§ **TEXTE À LIRE**:
▶

Syndicats, grands discours et petites combines

On se souvient tous du célèbre livre de Jean Montaldo, La Mafia des syndicats (Albin Michel, 1981). Le journaliste Erwan Seznec revient sur cette face cachée des syndicats se comportant comme des mafieux dans un livre-enquête : Syndicats, grands discours et petites combines, Hachette Littérature, 2006.

Nouvelle grève dans les transports publics, nouveaux blocages et encore des "tractations pour renouer le dialogue social". Le scénario était connu d'avance et, quelle que soit l'issue de ces "négociations", force est de reconnaître que les syndicats ont encore gagné une bataille : celle de montrer qu'ils ont le pouvoir de paralyser un pays et de faire parler d'eux. Or, c'est un grand paradoxe. Avec seulement 7% de syndiqués (3% dans le privé), les syndicats tirent seulement entre 20 et 30% de leur budget des cotisations de leurs membres. Contrairement à leurs homologues européens, ce sont les seules personnes morales non tenues par la loi à tenir une comptabilité alors que tout organisme qui reçoit des subventions publiques doit publier ses comptes. Malgré cette opacité, ils reconnaissent perdre des affiliés tout en évitant d'expliquer les raisons de l'amélioration de leur train de vie. On sait qu'ils dépendent de l'argent public, qu'ils sont financés directement grâce aux subventions publiques ou indirectement en se servant dans les caisses des retraites, des mutuelles ou des organismes de formation ou bien en profitant des "gentillesses" des élus locaux leur accordant des locaux et des bureaux, voire des immeubles, à titre gracieux.

Les syndicats sont les seules peronnes morales non tenues par la loi de tenir une comptabilité

Ces financements "obligatoires" sont complétés par d'autres obtenus par des voies encore moins légales : détournement de fonds, emplois fictifs, corruption. Les exemples donnés par Seznec sont nombreux et percutants : le syndicat des dockers de Marseille se comportant en DRH car il gère les embauches, organise le travail des intermittents, la distribution des cartes G (carte de docker qui est aussi héréditaire), les jours de repos (environ 150 par an) ainsi que les fameux "bakchichs" (primes de "rendement") de 1 000 euros par mois pour qu'ils travaillent.

◀

§ **CONSIGNE**:
Poursuivez le texte sur le financement des syndicats à partir de sa dernière phrase. La liste qui suit vient d'une autre source.

§ **DONNÉES FOURNIES**:

▶

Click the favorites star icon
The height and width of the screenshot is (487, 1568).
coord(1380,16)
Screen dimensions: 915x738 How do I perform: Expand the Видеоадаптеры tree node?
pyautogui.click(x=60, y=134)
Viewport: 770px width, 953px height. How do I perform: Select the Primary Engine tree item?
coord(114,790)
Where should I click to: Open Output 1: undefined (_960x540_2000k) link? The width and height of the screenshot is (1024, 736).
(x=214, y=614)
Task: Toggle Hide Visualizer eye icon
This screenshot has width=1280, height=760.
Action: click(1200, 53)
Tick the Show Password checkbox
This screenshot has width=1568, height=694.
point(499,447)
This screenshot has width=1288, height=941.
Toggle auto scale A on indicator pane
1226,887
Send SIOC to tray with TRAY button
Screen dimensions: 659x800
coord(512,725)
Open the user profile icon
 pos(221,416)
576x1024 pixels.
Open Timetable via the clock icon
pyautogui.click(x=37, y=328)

◀

§ **RÉPONSE ATTENDUE**:
La FNSAC-CGT (Fédération nationale des syndicats du spectacle, de l'audiovisuel et de l'action culturelle) revendique 10 000 adhérents et contrôle le Fonds de soutien au théâtre privé, celui du Centre national de la chanson et celui du Centre national des arts du cirque de Châlons. Elle cogère aussi la caisse de retraire complémentaire Audiens, elle est ultra-majoritaire au conseil d'administration de l'Adami (société de gestion des droits d'auteur) et contrôle le Fonds national des activités sociales du spectacle vivant subventionné (Fnas). Rien que des sources intarissables de financement occulte. Toutefois, c'est du côté de la formation professionnelle des gens du spectacle que l'argent se ramasse à la pelle. La CGT dirige l'Afdas, l'organisme qui collecte les sommes nécessaires pour la formation des intermittents. Il s'agit d'environ 120 millions d'euros redistribués de manière "équitable" entre les centres conventionnés pour faire de la formation dont les plus importants ont été fondés et sont contrôlés par la CGT.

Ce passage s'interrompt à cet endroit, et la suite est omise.